Als er onder het nieuwe bewind van de burgerkoning Louis-Philippe in de levensomstandigheden van het volk geen verandering komt, begint Eugène Pottier te begrijpen, dat een revolutie niet alleen met behulp van vuisten tot stand kan komen, doch dat daarbij ook veel verstand nodig is en gaat daarom voortaan boeken lezen over geschiedenis, schrijft nieuwe verzen en begint te tekenen. Een paar jaar later slaagt hij er zelfs in om een bundeltje verzen gedrukt te krijgen. De eerste exemplaren ervan gaan naar de door hem zo vereerde dichter Béranger, die hem met enkele vriendelijke woorden dankt en aanmoedigt.

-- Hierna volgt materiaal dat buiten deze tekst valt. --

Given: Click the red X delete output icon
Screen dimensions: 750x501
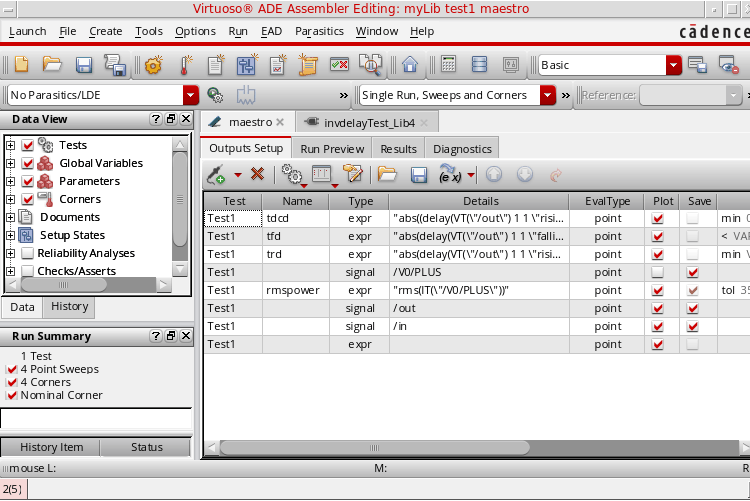Looking at the screenshot, I should [257, 175].
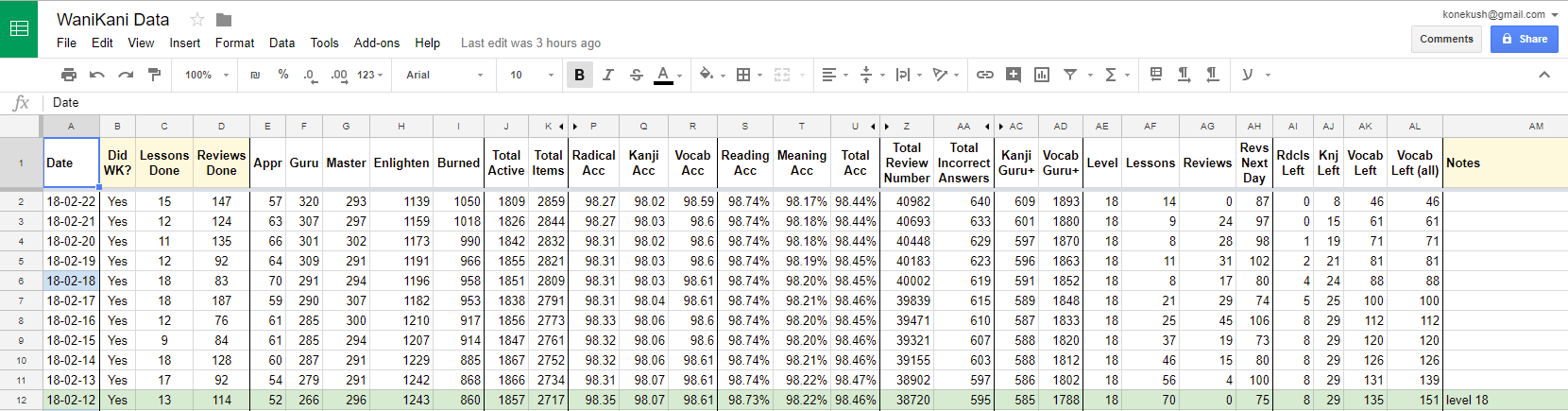The image size is (1568, 411).
Task: Click the insert link icon
Action: point(984,75)
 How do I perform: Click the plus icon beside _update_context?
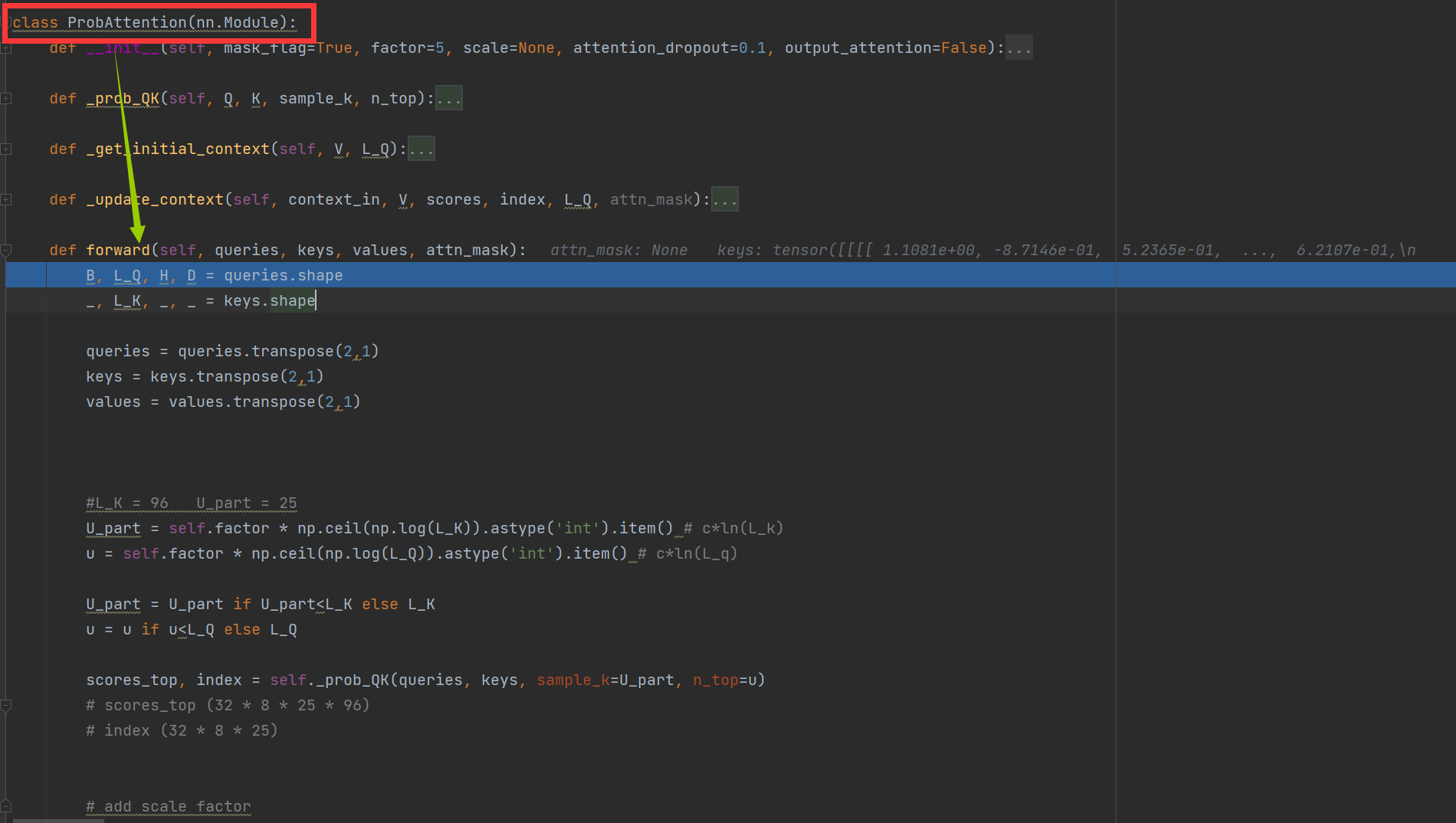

Pottier bezoekt voortaan de vergaderingen van de ‘Amis du Peuple’ en hoort daar voor de eerste keer Blanqui spreken. Hij is nu achttien en de neergeslagen opstand van de wevers in Lyon stempelt hem tot een bewuste revolutionair. Zijn vriendschap met Henri Murger, die later zijn beroemd geworden roman Vie de bohème zou schrijven, verbreekt hij; diens levenshouding is hem te romantisch, niet reëel genoeg, te Bohème-achtig. In 1848 staat hij op de barricade. In 1864 wordt Pottier terstond lid van de Franse sectie der in Londen gestichte Internationale, waarin Karl Marx weldra als leidende figuur naar voren kwam. En het sprak vanzelf, dat hij in 1870 ondanks zijn zwakke gezondheid een uiterst aktief aandeel nam aan de verdediging van Parijs. Hij bracht het in die weken zelfs tot bataljonscommandant. Het proclameren van de Commune heeft zijn volledige instemming. Onder het eerste verkiezingsaffiche van de Commune lezen we dan ook zijn naam en op 26 april 1871
| |
| |
kiest het volk van Parijs hem tot afgevaardigde van het tweede Arrondissement. Op 21 mei dringt dan het leger uit Versailles Parijs binnen. Pottier bevindt zich op dat moment te midden der barricade-strijders. Het was de noodlottige dag waarop Delescluze sneuvelde en Ferré en Varlin gevangen genomen en gefusilleerd werden. Vaillant en Pottier gelukt het nog op het allerlaatste ogenblik te ontsnappen.
Pottier houdt zich eerst nog enkele weken in Parijs verborgen en slaagt er daarna in de belgische grens te overschrijden. In België is toen de tekst ontstaan van het gedicht De Internationale. Ontstaan toen de dichter volkomen uitgeput was, opgejaagd en vervolgd werd door zijn politieke tegenstanders. In dagen, waarop de angstkreten van het volk van Parijs nog onophoudelijk in zijn oren klonken; in dagen waarop hij voortdurend vreesde, dat tegen zijn familie in Parijs wrede represaillemaatregelen zouden worden genomen; in dagen waarop zijn gedachten weer afdwaalden naar de vele vrienden, die gesneuveld of vermoord waren, naar het opstandige volk van Parijs dat leed als nimmer tevoren.
In zulke dagen van 1871 schreef Eugène Pottier De Internationale, het lied dat het volk opnieuw het geloof in eigen kracht zou schenken en vertrouwen in de toekomst en dat daarom voorbestemd was om een vrijheidshymne te worden.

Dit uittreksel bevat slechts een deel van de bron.